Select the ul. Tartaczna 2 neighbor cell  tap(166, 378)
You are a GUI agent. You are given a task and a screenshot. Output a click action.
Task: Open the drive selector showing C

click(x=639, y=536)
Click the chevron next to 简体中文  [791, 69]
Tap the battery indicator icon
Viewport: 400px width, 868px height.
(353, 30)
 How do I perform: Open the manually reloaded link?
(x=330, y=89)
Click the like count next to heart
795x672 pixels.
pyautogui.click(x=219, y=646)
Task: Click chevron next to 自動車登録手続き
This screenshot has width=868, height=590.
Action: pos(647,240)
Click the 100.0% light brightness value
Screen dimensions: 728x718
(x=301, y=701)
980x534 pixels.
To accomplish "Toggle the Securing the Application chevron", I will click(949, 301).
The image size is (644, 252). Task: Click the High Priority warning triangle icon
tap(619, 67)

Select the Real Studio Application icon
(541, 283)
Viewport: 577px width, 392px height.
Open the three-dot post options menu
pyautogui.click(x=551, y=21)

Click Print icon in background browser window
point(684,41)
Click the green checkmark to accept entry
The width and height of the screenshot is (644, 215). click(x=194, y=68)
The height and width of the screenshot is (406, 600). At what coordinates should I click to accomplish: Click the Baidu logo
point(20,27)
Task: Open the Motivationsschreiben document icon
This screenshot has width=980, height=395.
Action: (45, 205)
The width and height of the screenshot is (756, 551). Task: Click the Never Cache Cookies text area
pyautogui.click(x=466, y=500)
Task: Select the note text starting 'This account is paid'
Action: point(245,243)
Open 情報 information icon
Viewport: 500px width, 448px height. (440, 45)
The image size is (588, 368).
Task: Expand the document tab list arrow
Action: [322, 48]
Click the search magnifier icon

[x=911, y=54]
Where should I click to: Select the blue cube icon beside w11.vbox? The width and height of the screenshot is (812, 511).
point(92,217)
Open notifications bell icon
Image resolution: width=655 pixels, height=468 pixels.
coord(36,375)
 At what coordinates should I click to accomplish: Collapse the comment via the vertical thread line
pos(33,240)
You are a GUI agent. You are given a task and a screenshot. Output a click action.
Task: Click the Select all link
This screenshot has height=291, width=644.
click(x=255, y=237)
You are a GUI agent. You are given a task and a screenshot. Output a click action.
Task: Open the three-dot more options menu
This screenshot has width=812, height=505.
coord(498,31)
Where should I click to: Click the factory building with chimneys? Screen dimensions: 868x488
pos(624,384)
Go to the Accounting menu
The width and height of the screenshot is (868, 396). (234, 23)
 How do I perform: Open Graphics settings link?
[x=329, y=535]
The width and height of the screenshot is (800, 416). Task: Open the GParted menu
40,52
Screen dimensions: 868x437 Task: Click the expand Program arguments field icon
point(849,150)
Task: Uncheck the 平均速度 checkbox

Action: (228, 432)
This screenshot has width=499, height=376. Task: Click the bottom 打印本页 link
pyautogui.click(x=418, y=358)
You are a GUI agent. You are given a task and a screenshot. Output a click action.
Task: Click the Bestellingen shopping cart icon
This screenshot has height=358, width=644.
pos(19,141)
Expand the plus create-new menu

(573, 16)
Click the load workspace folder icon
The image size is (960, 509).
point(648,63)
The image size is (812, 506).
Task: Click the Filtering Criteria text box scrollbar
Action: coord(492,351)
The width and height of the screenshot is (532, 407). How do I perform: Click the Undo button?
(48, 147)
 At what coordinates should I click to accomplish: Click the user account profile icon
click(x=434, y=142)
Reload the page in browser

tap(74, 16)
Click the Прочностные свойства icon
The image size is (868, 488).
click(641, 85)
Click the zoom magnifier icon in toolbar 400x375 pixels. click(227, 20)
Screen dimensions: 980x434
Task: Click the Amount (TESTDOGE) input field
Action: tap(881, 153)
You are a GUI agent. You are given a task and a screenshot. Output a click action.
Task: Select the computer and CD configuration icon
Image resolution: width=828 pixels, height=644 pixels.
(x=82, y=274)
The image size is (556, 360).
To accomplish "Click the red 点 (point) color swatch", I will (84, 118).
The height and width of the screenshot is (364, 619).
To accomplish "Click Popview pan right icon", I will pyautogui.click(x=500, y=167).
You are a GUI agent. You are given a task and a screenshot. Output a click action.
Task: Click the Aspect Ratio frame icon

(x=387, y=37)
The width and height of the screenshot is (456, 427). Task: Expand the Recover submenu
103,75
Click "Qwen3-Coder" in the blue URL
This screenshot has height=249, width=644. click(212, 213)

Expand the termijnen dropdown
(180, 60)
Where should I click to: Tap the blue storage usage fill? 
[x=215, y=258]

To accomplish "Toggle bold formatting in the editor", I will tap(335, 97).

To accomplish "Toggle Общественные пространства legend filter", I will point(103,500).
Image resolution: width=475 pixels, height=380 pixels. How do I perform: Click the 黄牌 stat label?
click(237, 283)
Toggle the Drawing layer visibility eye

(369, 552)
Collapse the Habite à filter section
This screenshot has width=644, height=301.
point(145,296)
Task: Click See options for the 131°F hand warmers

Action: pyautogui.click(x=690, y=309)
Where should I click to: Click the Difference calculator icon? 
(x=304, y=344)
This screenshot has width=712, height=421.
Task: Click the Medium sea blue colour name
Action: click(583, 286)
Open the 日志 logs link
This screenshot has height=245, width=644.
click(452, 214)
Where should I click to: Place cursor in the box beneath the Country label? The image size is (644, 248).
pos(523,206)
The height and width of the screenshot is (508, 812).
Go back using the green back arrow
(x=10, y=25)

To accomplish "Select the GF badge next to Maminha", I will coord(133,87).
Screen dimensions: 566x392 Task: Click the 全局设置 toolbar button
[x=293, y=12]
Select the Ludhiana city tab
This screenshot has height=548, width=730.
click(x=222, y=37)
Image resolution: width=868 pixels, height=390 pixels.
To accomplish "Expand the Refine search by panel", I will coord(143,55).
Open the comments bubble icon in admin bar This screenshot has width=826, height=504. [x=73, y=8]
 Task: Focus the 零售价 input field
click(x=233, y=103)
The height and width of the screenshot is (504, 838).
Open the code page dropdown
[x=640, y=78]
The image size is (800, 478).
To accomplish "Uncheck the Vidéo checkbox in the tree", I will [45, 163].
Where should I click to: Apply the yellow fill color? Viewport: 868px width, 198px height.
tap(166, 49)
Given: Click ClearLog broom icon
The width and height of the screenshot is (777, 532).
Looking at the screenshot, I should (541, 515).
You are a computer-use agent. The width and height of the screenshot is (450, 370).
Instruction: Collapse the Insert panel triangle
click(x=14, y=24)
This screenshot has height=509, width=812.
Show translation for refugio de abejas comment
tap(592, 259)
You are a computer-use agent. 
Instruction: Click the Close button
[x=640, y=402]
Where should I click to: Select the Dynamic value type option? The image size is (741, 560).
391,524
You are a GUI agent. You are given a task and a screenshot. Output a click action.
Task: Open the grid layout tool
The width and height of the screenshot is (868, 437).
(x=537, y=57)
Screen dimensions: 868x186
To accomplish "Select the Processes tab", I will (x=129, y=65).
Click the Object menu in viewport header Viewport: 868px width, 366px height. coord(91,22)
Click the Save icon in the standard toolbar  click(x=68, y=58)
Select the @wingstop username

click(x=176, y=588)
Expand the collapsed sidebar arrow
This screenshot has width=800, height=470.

**WORK REQUIRED**
For every line in the data above that holds "computer", return the line itself.

**FINAL ANSWER**
Task: Select the computer and CD configuration icon
You are a computer-use agent. The width and height of the screenshot is (450, 370).
You are a computer-use agent. 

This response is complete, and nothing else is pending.